Au moment où les responsables politiques sont appelés à expliquer la crise, je m'interroge sur le sens politique qu'un affrontement droite-gauche revêt pour nos concitoyens. Plan de relance pour les uns, contre-plan de relance pour les autres : la population assiste, impuissante, à un positionnement entre deux modèles de politiques économiques qui veulent limiter les effets de la crise du capitalisme.


Le premier, celui de Nicolas Sarkozy, symbolisé par la loi TEPA teintée de néolibéralisme à la sauce Thatcher, pouvait, du point de vue d'économistes conservateurs, se justifier en période de croissance et de tension sur le marché du travail. Il est aujourd'hui dangereux pour les finances publiques, économiquement inefficace et socialement injuste.


Nicolas Sarkozy, qui se prétend pragmatique, est, en réalité, arc-bouté sur la défense de mesures qui relèvent d'un dogmatisme idéologique avéré : bouclier fiscal pour protéger les plus riches, défiscalisation des heures supplémentaires qui détériorent un peu plus l'emploi, suppression des droits de succession pour les plus aisés.


Il est temps pour lui d'entendre la colère des salariés qui monte du plus profond de notre pays, attisée par toutes ces dispositions qui creusent un peu plus les inégalités et exacerbent le sentiment d'injustice. La situation économique de 2009 n'est pas celle de 2007. Le pragmatisme revendiqué par Nicolas Sarkozy exigerait de renoncer à ces dispositifs ou, a minima, de les reconsidérer devant la situation d'urgence créée par la crise.


Face au dogmatisme du président de la République, quelle est la position des socialistes ? Force est de reconnaître que notre offre économique relève plus du classicisme que d'un pragmatisme novateur : le contre-plan de relance en est le symbole.

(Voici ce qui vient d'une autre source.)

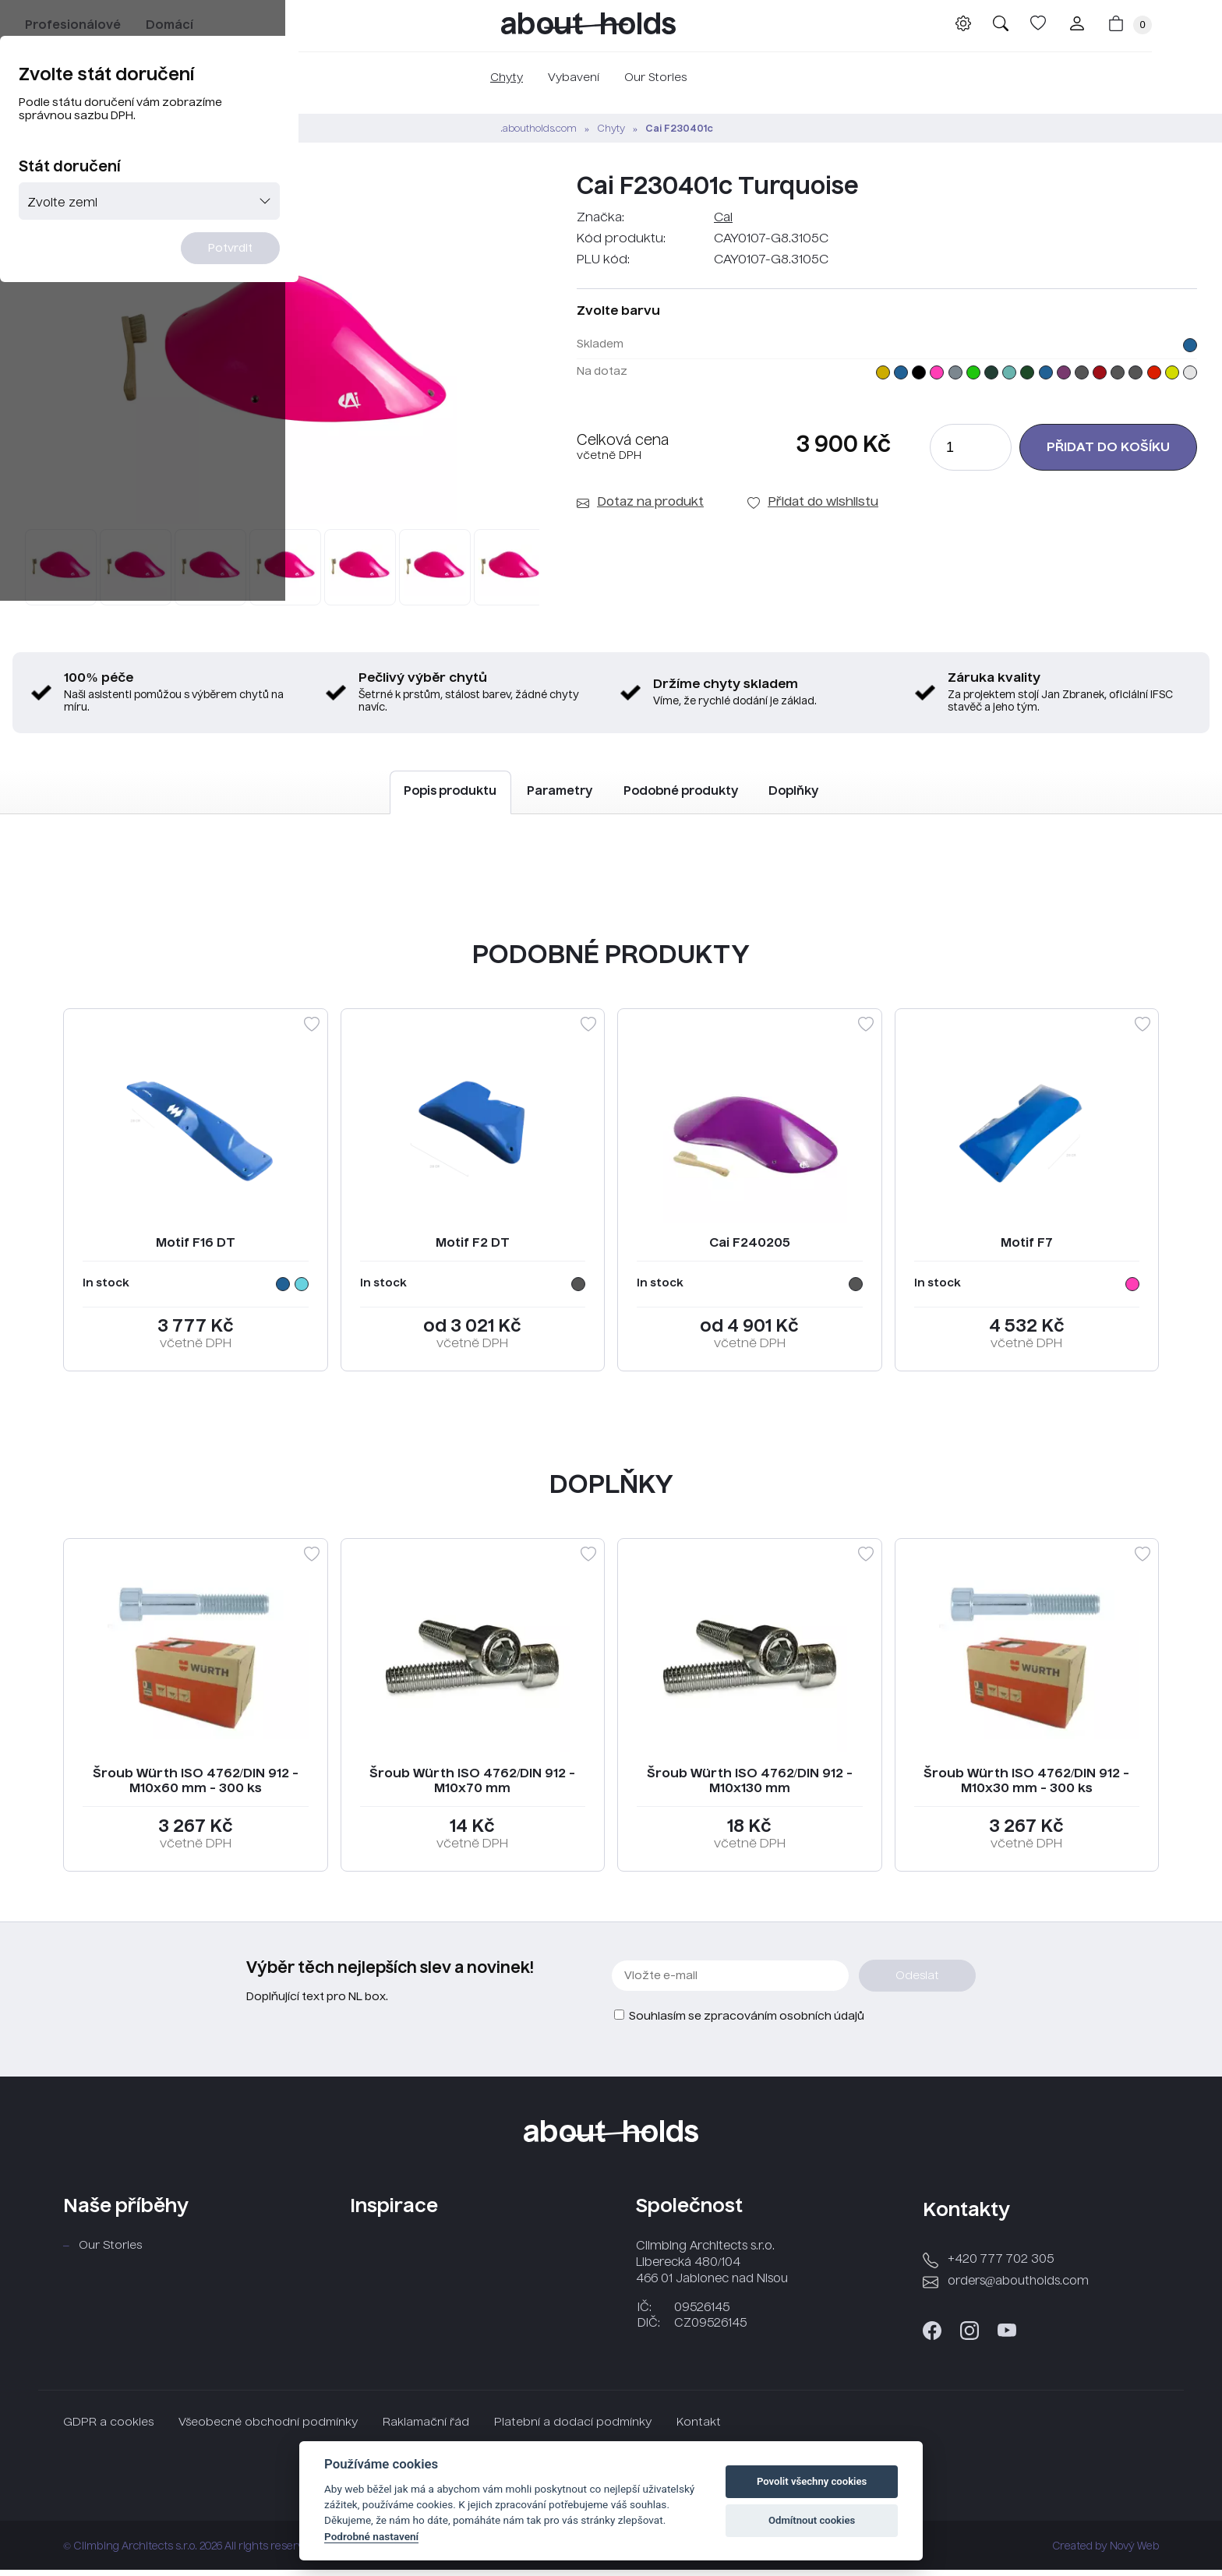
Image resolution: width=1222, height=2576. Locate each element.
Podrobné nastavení (371, 2536)
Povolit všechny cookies (812, 2481)
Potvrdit (706, 381)
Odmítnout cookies (811, 2520)
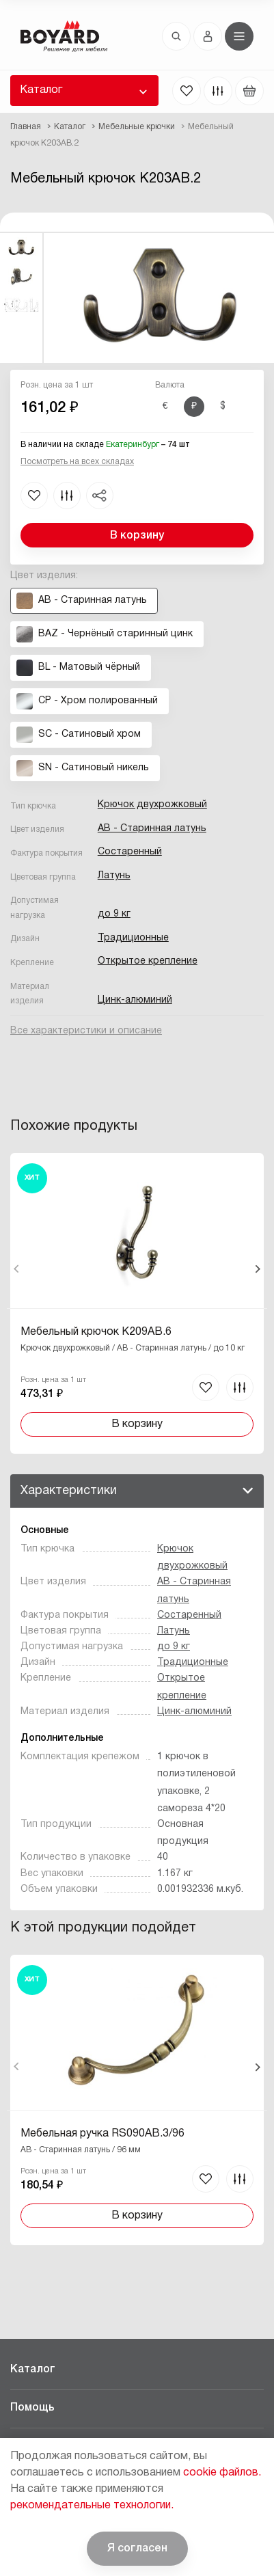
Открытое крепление (147, 961)
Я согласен (137, 2548)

En 2007, la France était dans une séquence de forte croissance de l'emploi salarié ; pourtant nous avons voulu continuer à appliquer les mêmes recettes qu'en 1997. Mais, en dix ans, notre pays avait changé et nos propositions ne correspondaient plus aux exigences de la situation, donc aux attentes des Français.


UN NOUVEAU CONTRAT SOCIAL


Il est donc temps d'abandonner les postures dogmatiques, de faire preuve à l'échelon national du même pragmatisme que dans nos collectivités locales. C'est de cette façon seulement que nous pourrons d'abord nous opposer légitimement et efficacement à la politique de Nicolas Sarkozy. Et c'est de cette façon aussi que nous pourrons proposer aux Français un projet alternatif crédible.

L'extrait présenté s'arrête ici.